La plupart des logiciels cités plus haut (et les KeePass en particulier) stockent les mots de passe dans une base de données locale (les fichiers *.kdb ou *.kdbx) ; l’idée de la gestion nomade est alors de placer ladite base de données sur un espace partagé sur le cloud. Ici on fait le test avec un cloud Nextcloud accédé :
sur PC Linux et sur PC Windows : via un répertoire synchronisé,
sur mobile Android : via un volume monté par WebDAV dans le gestionnaire de fichiers.
Sur PC Linux :
déplacement de la base de données des mots de passe dans le répertoire synchronisé avec l’espace cloud
lancement de KeePassX et ouverture de la base de données sur l’espace cloud : on retrouve tous les mots de passe, fonctionnement identique.
Sur PC Windows :
lancement de KeePass et ouverture de la base de données sur l’espace cloud : on retrouve tous les mots de passe, fonctionnement identique
installation et lancement de KeePassXC, puis ouverture de la base de données sur l’espace cloud : on retrouve tous les mots de passe, fonctionnement identique à sa version Linux, décrite ci-après.
Sur PC Linux :
installation et lancement de KeePassXC, puis ouverture de la base de données sur l’espace cloud : on retrouve tous les mots de passe, fonctionnement analogue :
le look est légèrement différent,
les raccourcis pour ouvrir un URL, saisir automatiquement les username et password, ne sont pas exactement les mêmes
Sur smartphone et tablette Android :
installation depuis F-Droid (magasin libre d’applications Android libres, gratuites, sans pub et respectueuses de la vie privée)

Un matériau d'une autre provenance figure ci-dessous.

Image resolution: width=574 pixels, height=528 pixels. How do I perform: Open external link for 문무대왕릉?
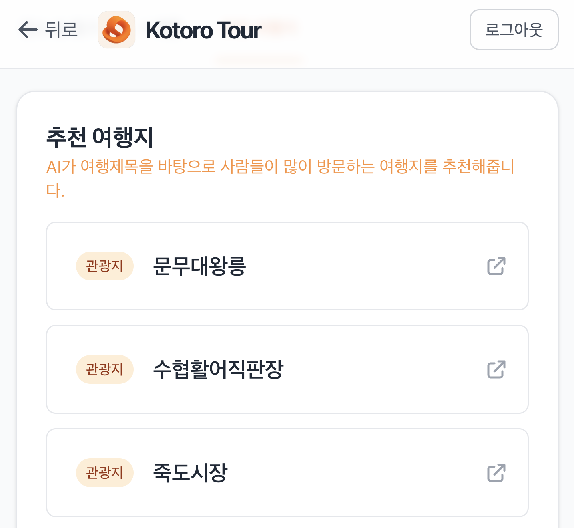(496, 266)
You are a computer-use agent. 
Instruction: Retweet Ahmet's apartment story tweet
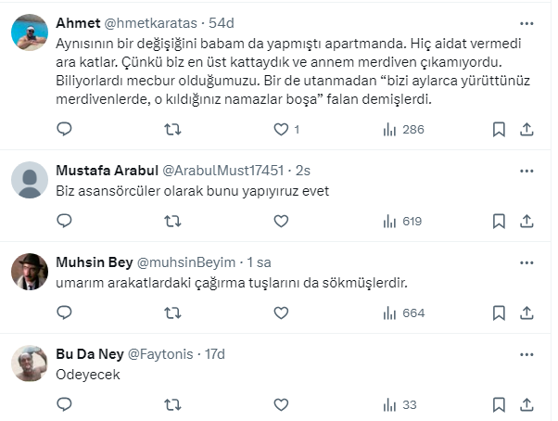[x=172, y=130]
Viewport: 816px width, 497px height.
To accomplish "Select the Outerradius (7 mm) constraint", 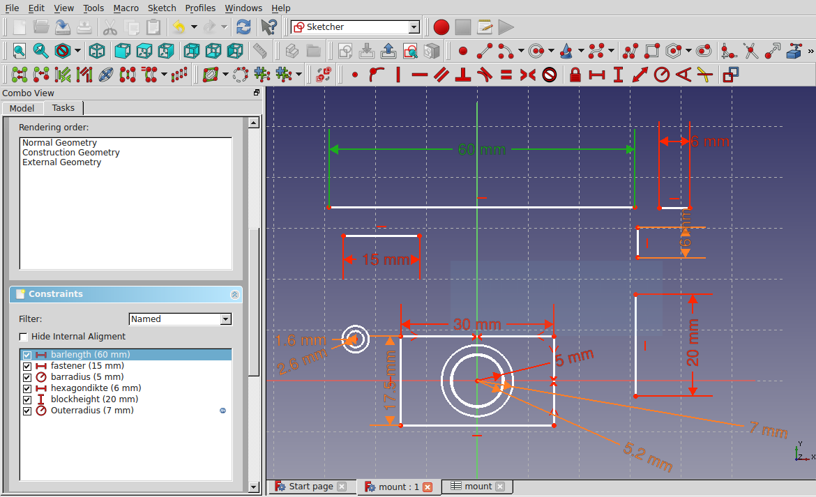I will pyautogui.click(x=92, y=411).
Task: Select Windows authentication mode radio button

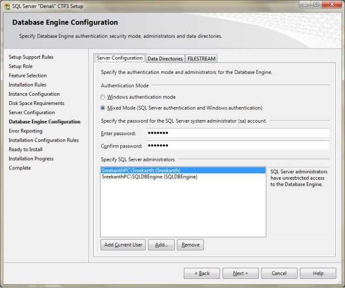Action: [103, 97]
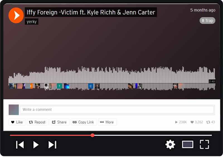The image size is (223, 157).
Task: Skip to the next track
Action: (52, 145)
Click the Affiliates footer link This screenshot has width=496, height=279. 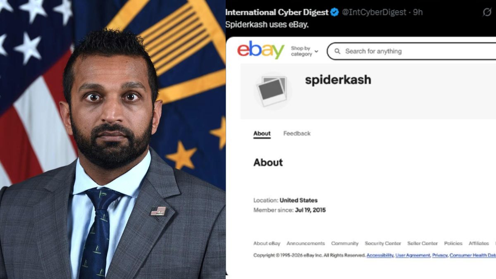pos(479,243)
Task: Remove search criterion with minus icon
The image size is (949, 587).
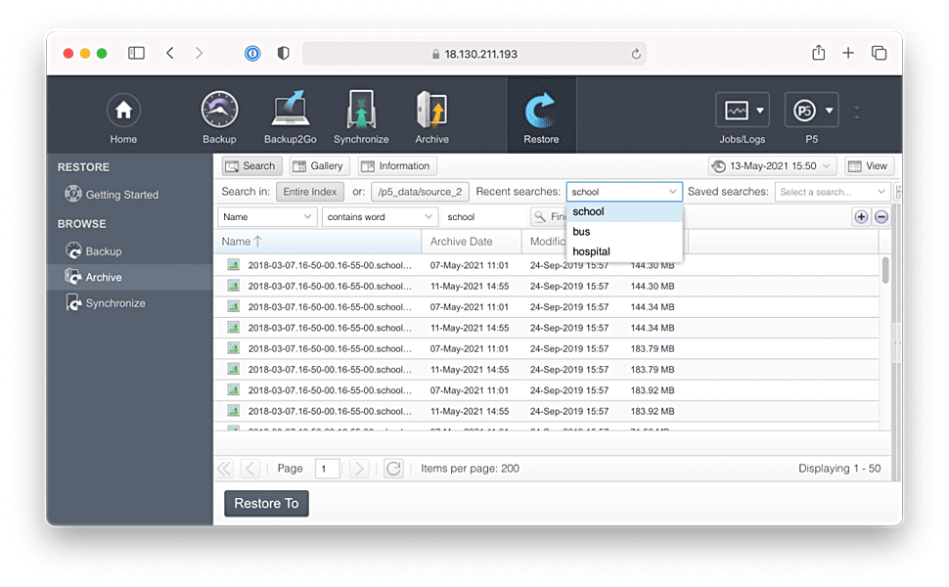Action: click(x=881, y=217)
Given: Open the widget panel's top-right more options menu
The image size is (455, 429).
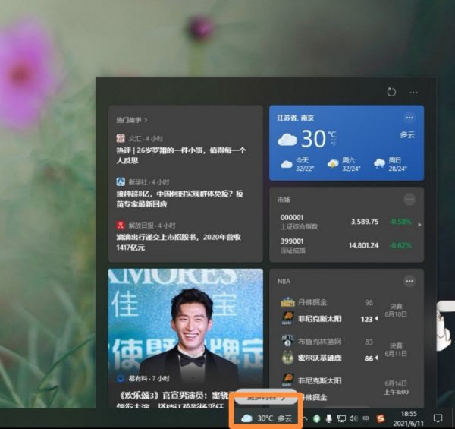Looking at the screenshot, I should pyautogui.click(x=413, y=92).
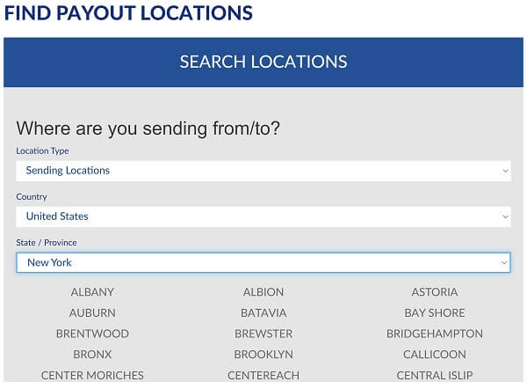Select the CENTER MORICHES location
Screen dimensions: 527x382
point(92,376)
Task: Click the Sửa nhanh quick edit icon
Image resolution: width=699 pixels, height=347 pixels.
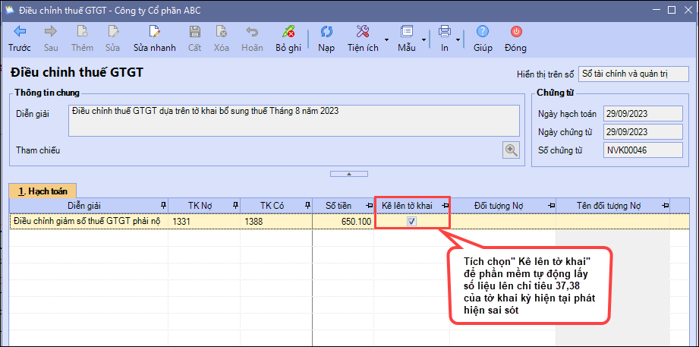Action: click(x=155, y=32)
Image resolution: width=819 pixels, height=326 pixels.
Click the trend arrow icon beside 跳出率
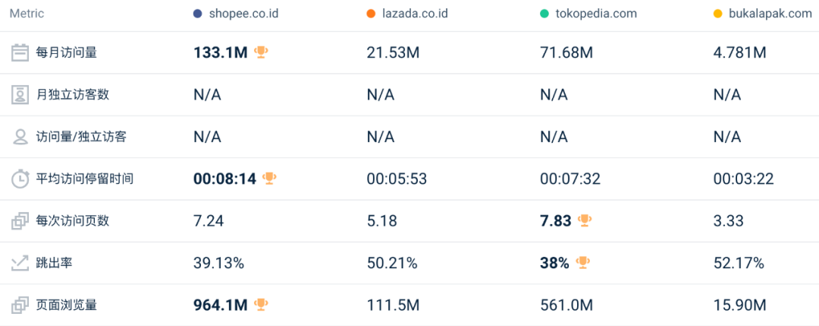coord(20,263)
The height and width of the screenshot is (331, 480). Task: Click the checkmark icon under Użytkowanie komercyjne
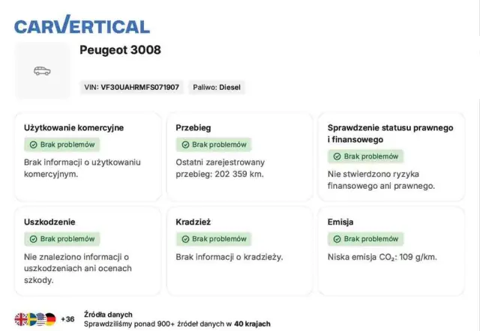click(34, 145)
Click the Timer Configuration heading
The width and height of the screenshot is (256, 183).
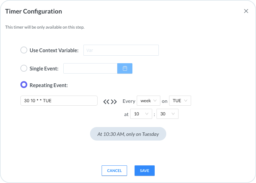(34, 12)
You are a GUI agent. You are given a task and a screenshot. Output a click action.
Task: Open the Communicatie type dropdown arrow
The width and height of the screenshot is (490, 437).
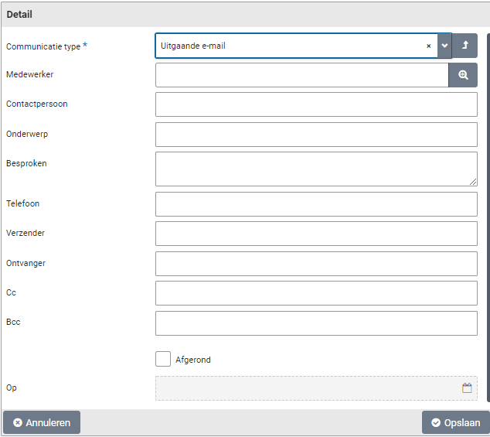(x=444, y=46)
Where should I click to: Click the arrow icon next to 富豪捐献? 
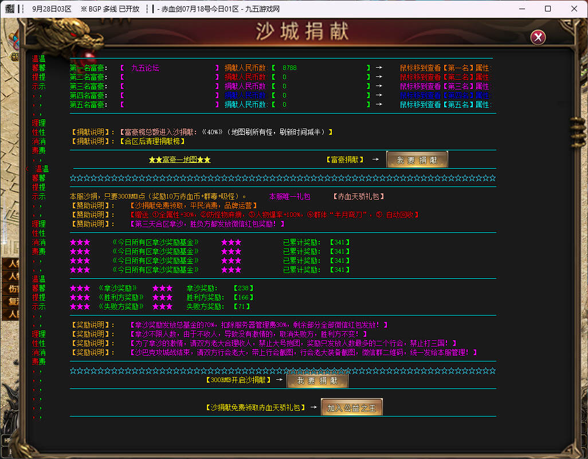[x=375, y=160]
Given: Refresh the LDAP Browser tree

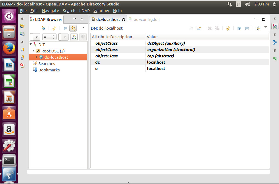Looking at the screenshot, I should (54, 28).
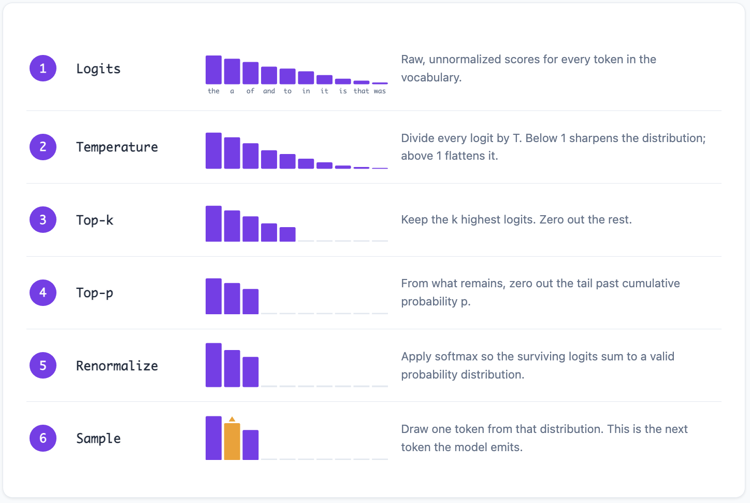Select the Top-p step label
The image size is (750, 503).
click(95, 293)
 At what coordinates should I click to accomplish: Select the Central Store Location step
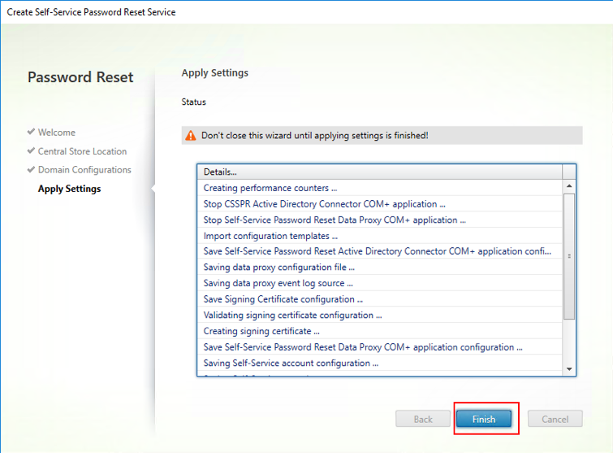(82, 151)
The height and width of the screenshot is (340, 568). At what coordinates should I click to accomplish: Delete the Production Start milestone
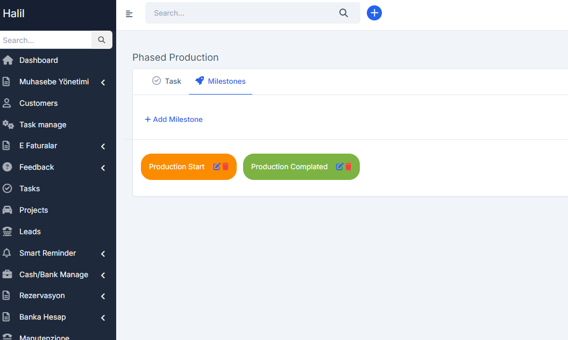pyautogui.click(x=226, y=167)
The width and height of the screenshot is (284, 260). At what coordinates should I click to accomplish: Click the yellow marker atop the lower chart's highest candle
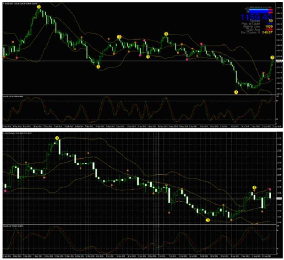click(x=57, y=138)
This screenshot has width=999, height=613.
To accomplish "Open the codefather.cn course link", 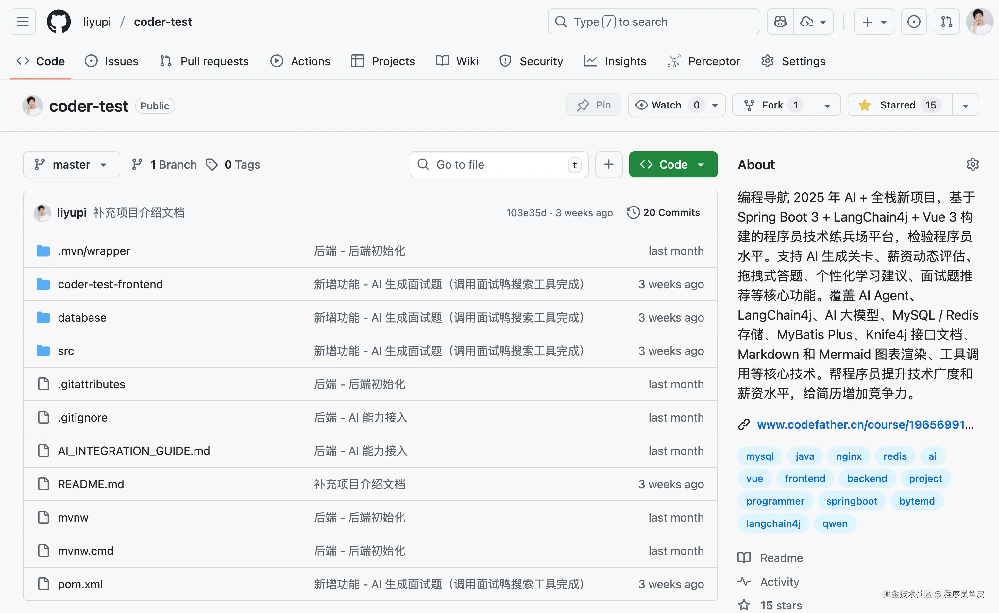I will pos(864,424).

le fonctionnement de KeePassDX est analogue aux équivalents PC à ceci près :
le look est différent des versions PC et très complet (y compris bulles d’aide),
il y a un raccourci pour ouvrir un URL, pas pour saisir automatiquement les username et password, il faut les copier/coller l’un après l’autre en basculant entre l’appli et le navigateur.
Fonctionnement avec des fichiers locaux : RAS
Ouverture de la base de données sur l’espace cloud : on retrouve tous les mots de passe, mais les accès à un fichier sur le cloud peuvent être capricieux :
messages d’erreur intempestifs (“accès au fichier révoqué...”) apparemment sans incidence sur le fonctionnement,
les modifications effectuées depuis le mobile ne peuvent pas être synchronisées sur le cloud (message d’erreur : “impossible d’enregistrer la base de données”).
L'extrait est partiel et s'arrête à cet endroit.